'''

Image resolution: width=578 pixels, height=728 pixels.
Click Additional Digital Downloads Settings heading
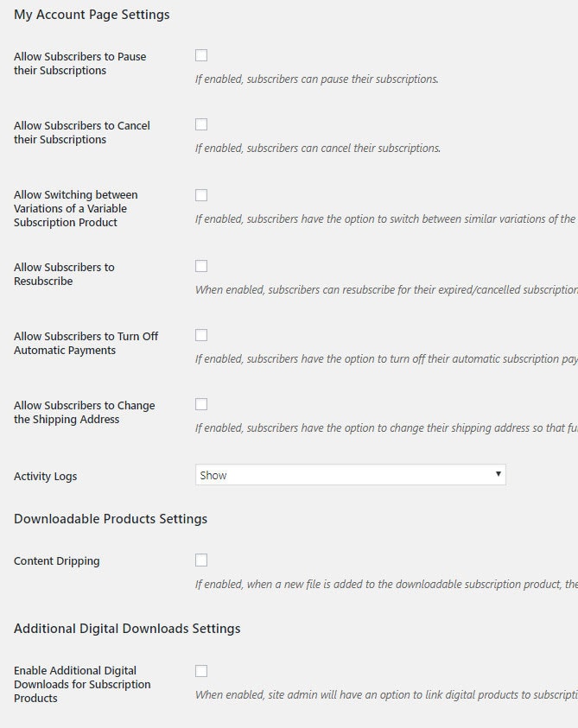click(127, 629)
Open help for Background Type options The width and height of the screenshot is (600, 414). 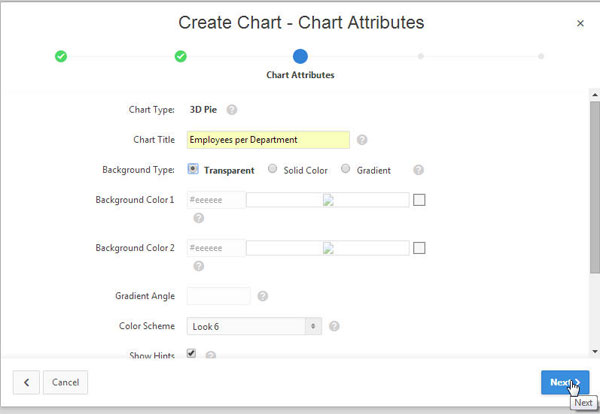pos(418,170)
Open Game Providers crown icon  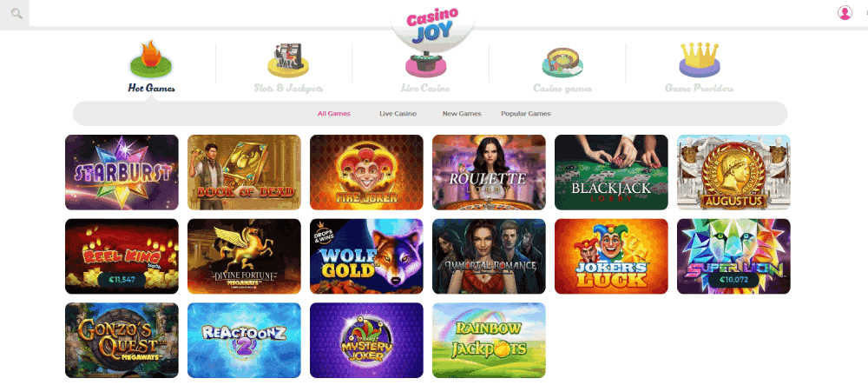pyautogui.click(x=699, y=59)
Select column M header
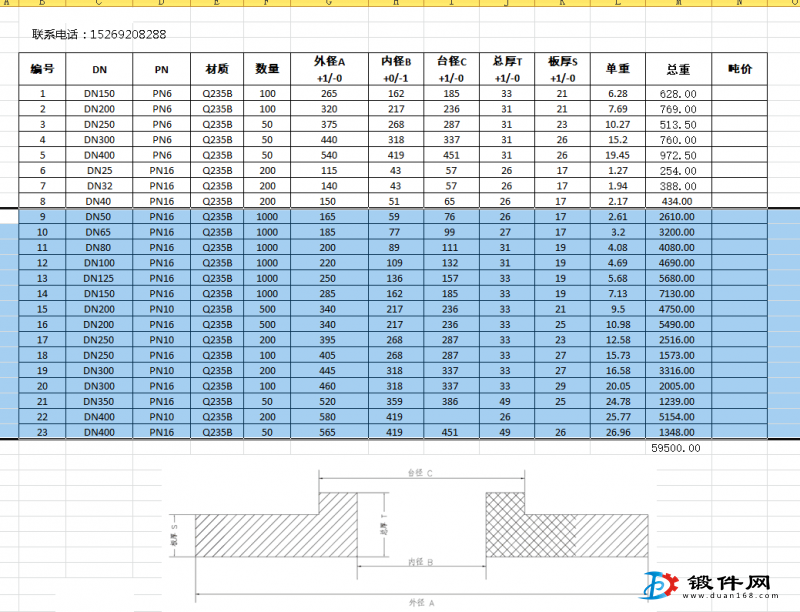The height and width of the screenshot is (612, 800). (x=681, y=3)
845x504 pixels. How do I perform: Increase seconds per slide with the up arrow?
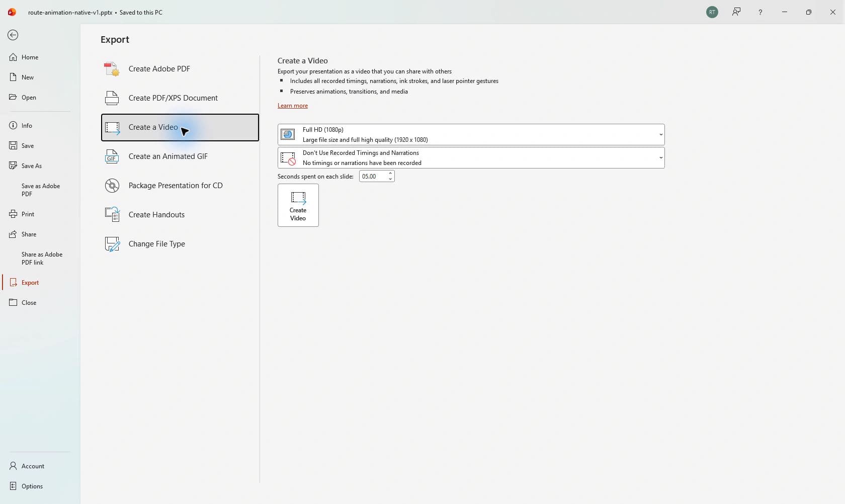click(390, 174)
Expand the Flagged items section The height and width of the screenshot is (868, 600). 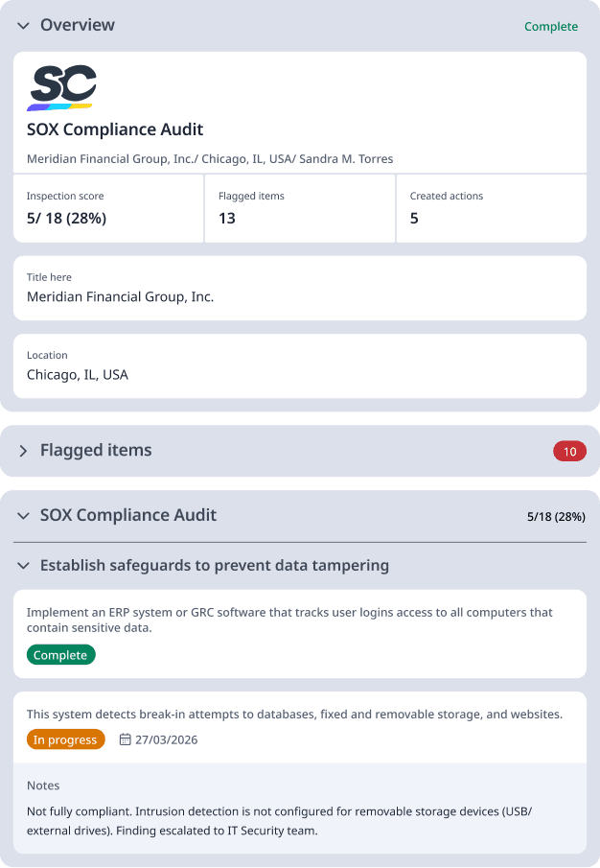tap(23, 450)
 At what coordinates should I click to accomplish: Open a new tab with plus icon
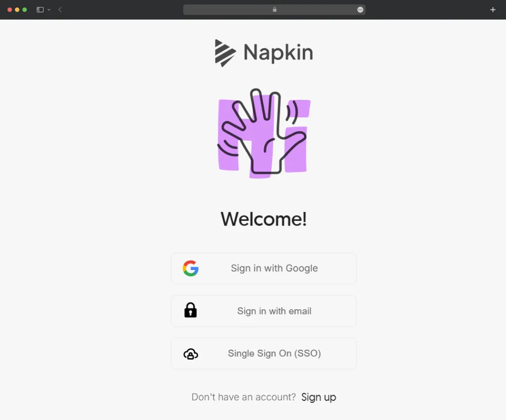pos(493,10)
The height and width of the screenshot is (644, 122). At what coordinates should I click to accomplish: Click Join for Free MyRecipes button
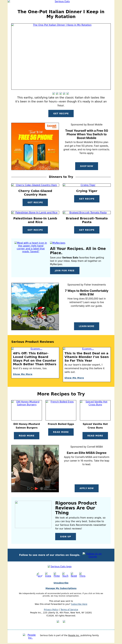65,271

'''

## Task description
Transcribe exactly, and only, the lines from the line with "At what coordinates should I click to accomplish: Open" through the last line of the records, inclusive; the pictures do not belong in the copy.

## Answer below
 At what coordinates should I click to accomplish: Open a new tab with plus icon
pos(493,10)
The height and width of the screenshot is (644, 122). At what coordinates should I click to accomplish: Click Join for Free MyRecipes button
65,271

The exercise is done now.